Extrait source >>
FAIT DU JOUR Mines : confidences des dernières gueules noires

La statue du mineur marque l'entrée du quartier de Rochebelle à Alès.
En 1891, 2,137 M de tonnes sont produites avec 26 puits et 13 000 mineurs. Le Gard est alors le 3e bassin minier français.

- Sabrina Ranvier

Terminé. Le 8 avril 2004, la France tire un trait sur le charbon et ferme son dernier puits de mine en Moselle. Printemps 2024, l’État lance une consultation pour ouvrir une mine dans l’Allier. Le but : trouver du lithium pour les voitures électriques. Les Cévennes ont été le 3e bassin minier français. Qu’en reste-t-il ? Un crassier qui fume ? Une mine témoin drainant 20 000 visiteurs ? Une Maison du mineur où l’émotion affleure ? « Il reste une mémoire de solidarité et de combat, de ne jamais plier les genoux », répond Alain Tassera, 78 ans, ancien mineur. Francis Iffernet, 87 ans, se souvient des 13 mois d’occupation de Ladrecht en 1980-1981, soldés par 324 embauches. C’est la plus longue grève industrielle d’Europe. Patrick Bauducco, recruté en 1982, finit sa carrière aux mines à ciel ouvert. Il le reconnaît : à l’heure du réchauffement climatique, le charbon n’est plus d’actualité. Mais il l’avoue, en 1986, à la fermeture des Oules, dernière mine de fond cévenole, il « a pleuré comme un gamin ».

« Qu’on le veuille ou non, les mineurs aimaient leur métier »

Francis Iffernet devant la toile représentant la mobilisation de Ladrecht sur laquelle il est représenté sur le côté droit.  • Sabrina Ranvier

Pour Francis Iffernet, éternel militant de 87 ans, et Patrick Bauducco, un des derniers mineurs embauchés dans le Gard, la mine c’est surtout une histoire de solidarités.

« Messieurs dames, soyez indulgents au niveau de la qualité du son », avertit une voix masculine. De forts grésillements lui répondent. Même si le son est franchement mauvais, on distingue une autre voix. Au ton déterminé : « Nous sommes décidés à nous battre, à nous battre très fort pour ne plus laisser fermer un puits de mine. » Cette voix est celle de Francis Iffernet. Ce mineur cégétiste harangue depuis le fond du puits de Destival. En ce 28 décembre 1979, un câble a été tiré 800 m sous terre pour assurer la liaison avec les mineurs qui occupent ce puits alésien. Leur action est diffusée en direct sur radio Castagne.

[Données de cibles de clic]

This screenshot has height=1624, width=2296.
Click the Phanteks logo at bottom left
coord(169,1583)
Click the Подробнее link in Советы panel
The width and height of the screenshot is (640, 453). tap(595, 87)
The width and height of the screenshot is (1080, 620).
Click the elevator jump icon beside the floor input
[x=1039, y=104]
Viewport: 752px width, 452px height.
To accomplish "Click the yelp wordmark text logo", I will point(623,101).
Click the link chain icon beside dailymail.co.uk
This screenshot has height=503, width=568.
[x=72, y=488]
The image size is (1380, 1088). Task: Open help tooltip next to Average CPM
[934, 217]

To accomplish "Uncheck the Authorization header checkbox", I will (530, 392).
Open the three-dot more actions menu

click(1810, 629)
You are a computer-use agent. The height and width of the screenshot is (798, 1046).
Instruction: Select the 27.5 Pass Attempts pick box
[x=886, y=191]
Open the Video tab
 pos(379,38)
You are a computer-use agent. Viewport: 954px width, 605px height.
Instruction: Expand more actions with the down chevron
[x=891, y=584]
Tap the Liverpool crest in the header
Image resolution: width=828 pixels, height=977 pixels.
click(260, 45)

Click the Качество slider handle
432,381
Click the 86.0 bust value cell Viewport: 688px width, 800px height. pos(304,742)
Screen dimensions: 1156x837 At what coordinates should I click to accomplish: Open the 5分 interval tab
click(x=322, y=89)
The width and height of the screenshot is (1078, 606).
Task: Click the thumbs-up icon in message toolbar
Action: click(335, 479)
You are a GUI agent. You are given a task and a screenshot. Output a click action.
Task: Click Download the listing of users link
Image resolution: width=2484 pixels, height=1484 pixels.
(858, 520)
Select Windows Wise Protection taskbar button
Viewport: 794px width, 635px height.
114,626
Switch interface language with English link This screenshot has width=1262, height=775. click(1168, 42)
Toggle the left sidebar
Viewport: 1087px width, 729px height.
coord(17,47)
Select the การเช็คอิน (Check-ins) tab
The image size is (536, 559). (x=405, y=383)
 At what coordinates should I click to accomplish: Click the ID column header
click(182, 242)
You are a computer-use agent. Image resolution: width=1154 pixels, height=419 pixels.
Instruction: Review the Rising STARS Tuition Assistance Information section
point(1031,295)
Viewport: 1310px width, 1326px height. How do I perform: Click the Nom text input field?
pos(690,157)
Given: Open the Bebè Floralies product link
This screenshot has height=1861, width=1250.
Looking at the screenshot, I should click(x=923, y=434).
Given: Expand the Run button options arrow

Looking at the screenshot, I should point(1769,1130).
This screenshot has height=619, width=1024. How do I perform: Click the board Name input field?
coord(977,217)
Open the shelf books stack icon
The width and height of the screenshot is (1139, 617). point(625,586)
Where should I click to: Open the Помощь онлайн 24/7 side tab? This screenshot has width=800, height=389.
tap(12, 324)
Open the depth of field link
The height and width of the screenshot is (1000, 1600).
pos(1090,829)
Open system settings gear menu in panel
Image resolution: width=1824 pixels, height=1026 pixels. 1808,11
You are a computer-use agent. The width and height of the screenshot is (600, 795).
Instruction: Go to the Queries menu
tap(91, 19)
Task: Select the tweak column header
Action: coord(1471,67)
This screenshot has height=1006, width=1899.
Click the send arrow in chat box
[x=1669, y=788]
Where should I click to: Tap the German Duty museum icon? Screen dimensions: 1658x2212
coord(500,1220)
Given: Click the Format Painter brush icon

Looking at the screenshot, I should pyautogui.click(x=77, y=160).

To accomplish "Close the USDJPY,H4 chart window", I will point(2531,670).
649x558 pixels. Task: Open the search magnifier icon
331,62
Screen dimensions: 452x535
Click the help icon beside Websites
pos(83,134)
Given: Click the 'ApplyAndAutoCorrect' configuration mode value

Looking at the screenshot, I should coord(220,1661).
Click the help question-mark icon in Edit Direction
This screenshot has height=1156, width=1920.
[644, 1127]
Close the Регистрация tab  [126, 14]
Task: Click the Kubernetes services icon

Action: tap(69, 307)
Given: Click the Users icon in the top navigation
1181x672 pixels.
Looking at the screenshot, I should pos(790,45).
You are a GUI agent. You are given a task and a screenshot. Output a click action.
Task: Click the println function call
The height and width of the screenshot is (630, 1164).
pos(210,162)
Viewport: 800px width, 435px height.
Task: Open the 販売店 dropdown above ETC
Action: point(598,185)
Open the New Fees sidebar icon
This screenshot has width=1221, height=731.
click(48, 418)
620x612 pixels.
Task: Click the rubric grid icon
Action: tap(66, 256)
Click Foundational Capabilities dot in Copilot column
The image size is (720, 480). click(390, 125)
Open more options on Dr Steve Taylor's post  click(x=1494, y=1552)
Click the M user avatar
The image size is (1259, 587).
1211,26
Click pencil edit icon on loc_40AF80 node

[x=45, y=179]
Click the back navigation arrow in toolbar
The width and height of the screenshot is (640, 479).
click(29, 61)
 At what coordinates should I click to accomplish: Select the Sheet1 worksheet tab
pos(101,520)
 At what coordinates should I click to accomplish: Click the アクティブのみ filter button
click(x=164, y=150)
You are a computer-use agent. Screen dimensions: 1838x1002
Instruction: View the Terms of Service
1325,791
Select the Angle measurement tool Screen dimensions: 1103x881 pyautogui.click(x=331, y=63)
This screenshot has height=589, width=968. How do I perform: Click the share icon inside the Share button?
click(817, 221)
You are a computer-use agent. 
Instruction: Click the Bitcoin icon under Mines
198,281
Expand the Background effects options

Liste des tâches >>
**a.** Dans l'article sur les mines cévenoles, remplacez « mineurs » par « ouvriers » et recopiez le passage allant de « La statue du » jusqu'à « alors le 3e bassin minier français. » inclus.
**b.** Écrivez la suite de l'article sur les mineurs des Cévennes, à partir de sa dernière phrase.
Les lignes ne jouent aucun rôle ici.

Réponses >>
**a.**
La statue du mineur marque l'entrée du quartier de Rochebelle à Alès.
En 1891, 2,137 M de tonnes sont produites avec 26 puits et 13 000 ouvriers. Le Gard est alors le 3e bassin minier français.

**b.**
Radio pirate

45 ans après, un sourire de gamin s’étale encore sur le visage de Francis Iffernet : « Cette intervention m’a valu une convocation par la police. À l’époque, les radios n’étaient pas libres. On a fait les innocents et ils nous ont relâchés. » Yeux rieurs, ton vif, ce jeune homme de 87 ans se rend encore « un peu », c’est-à-dire tous les jours, à la Bourse du travail d’Alès. Des fenêtres, on voit des réverbères en forme de lampe de mineur. Il vit toujours à Rochebelle, à côté du crassier, dans un logement des mines. Le bassin minier des Cévennes est exploité depuis le XVIIIe siècle. Au XIXe, l’arrivée de la première ligne de chemin de fer le désenclave et fait exploser la production. On compte 26 mines dans le département. C’est le troisième bassin minier de France.

Grèves et occupation

Une plaque en marbre est posée sur une étagère du bureau de Francis Iffernet. Elle rend hommage à l’ouvrier Max Chaptal « mortellement frappé par les forces de répression le 26 octobre 1948 ». Cet homme solidaire des mineurs a succombé d’un tir de mitrailleuse alors qu’il traversait une passerelle à Alès. Partout en France, les mineurs s’étaient mis en grève pour dénoncer la baisse de leur rémunération. L’armée avait été envoyée par le gouvernement. Dans son bureau, au-dessus de la plaque, Francis Iffernet a encadré un article de presse de 2014. Il annonce que Christine Taubira, ministre de la Justice, reconnaît le caractère discriminatoire et abusif du licenciement pour faits de grève des mineurs grévistes en 1948 et de 1952.

Francis Iffernet, n’a pas vécu la grève de 1948. Lui a commencé à travailler comme mineur en 1952, à 15 ans et demi, à Decazeville en Aveyron. En 1966, sa mine ferme. L’Aveyronnais est envoyé en Cévennes. Sa famille est logée gratuitement à Rochebelle, à côté du mont Ricateau, montagne de déchets miniers, portant le nom d’un ancien dirigeant des mines. A l’époque, le puits Destival emploie un millier de mineurs.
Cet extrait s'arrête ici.